Firms such as Japan’s Panasonic, which operates an indoor farm at its premises in Jalan Ahmad Ibrahim, are also said to be interested in attaining the SS 632 certification.

The chairman of Sky Greens, Dr Ngiam Tong Tau told TODAY that the strive towards satisfying the SS 632 certification requirements had helped the farm to focus on areas where they can implement more sustainable methods.

“When we set up our farm, our intention was to practise organic farming, but because of our environment, it was difficult for us and the Singapore Standards Council helped us as they not only cater to traditional farms but also cater for ethical farms.”

The farm grows a range of green vegetables such as Chinese cabbage, spinach, kai lan and kang kong.

The certification is administered by Enterprise Singapore and was overseen by the Singapore Standards Council’s (SSC’s) Food Standards Committee.
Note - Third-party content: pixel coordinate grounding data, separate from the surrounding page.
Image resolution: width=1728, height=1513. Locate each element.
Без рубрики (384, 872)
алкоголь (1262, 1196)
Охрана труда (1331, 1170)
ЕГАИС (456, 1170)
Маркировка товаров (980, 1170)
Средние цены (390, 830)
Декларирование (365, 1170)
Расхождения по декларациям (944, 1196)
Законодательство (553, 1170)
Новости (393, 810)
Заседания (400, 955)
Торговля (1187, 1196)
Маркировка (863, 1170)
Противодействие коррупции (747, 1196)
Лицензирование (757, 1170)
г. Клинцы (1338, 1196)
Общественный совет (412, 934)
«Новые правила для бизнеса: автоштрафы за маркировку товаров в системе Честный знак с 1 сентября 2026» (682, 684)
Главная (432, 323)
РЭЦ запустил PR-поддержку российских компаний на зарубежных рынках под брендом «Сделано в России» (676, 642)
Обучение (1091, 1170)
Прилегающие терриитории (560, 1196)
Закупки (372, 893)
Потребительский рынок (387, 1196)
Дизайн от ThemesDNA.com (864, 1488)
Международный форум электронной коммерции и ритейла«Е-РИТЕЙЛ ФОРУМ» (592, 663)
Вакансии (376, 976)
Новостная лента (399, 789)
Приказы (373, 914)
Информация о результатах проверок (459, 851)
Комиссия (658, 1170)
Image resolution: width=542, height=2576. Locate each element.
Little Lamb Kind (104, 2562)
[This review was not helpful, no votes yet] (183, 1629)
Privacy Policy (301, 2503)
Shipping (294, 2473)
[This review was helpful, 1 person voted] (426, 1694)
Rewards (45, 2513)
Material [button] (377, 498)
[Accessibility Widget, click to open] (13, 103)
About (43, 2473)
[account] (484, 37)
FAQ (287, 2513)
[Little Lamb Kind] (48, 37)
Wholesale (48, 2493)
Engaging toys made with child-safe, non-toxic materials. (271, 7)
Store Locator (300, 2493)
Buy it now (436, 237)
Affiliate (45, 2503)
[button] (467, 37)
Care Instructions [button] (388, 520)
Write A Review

It was developed after local farms worked to address challenges in farming here such as limited space for agriculture, a lack of natural resources, higher operating costs due to energy consumption and manpower constraints.

To achieve the certification, farms must meet the requirements for sustainable farming practices, including the use of rainwater, use of living substrate or growing media, and having an enclosed area for farming that limits potential contamination and pollution from the environment.

These standards apply for agricultural products such as grains, mushrooms, fresh vegetables, fresh herbs and fresh fruits, covering processes such as production, post-harvest practices, import, packing and repacking, storage, transport and labelling of organic produce.

The chairman of the SSC’s Food Standards Committee, Mr Allan Lim, told TODAY that Singapore has a unique farming infrastructure and capacity, especially with the nation’s “expiration date for us to be self-sufficient” and “to be competitive with our neighbouring countries”.

With the lack of land space and consequently less competitive prices in Singapore, Mr Lim said that the certification allows farms to be “more competitive”, making them appeal to a niche market which consumers are increasingly opting for.

Mr Masagos said consumers “play an important role in helping our local agri-food industry to grow”.

“When we buy more local produce, the demand enhances the commercial viability of our local farms, and leads to economies of scale. This allows local farms to invest more in technology and develop further,” he said.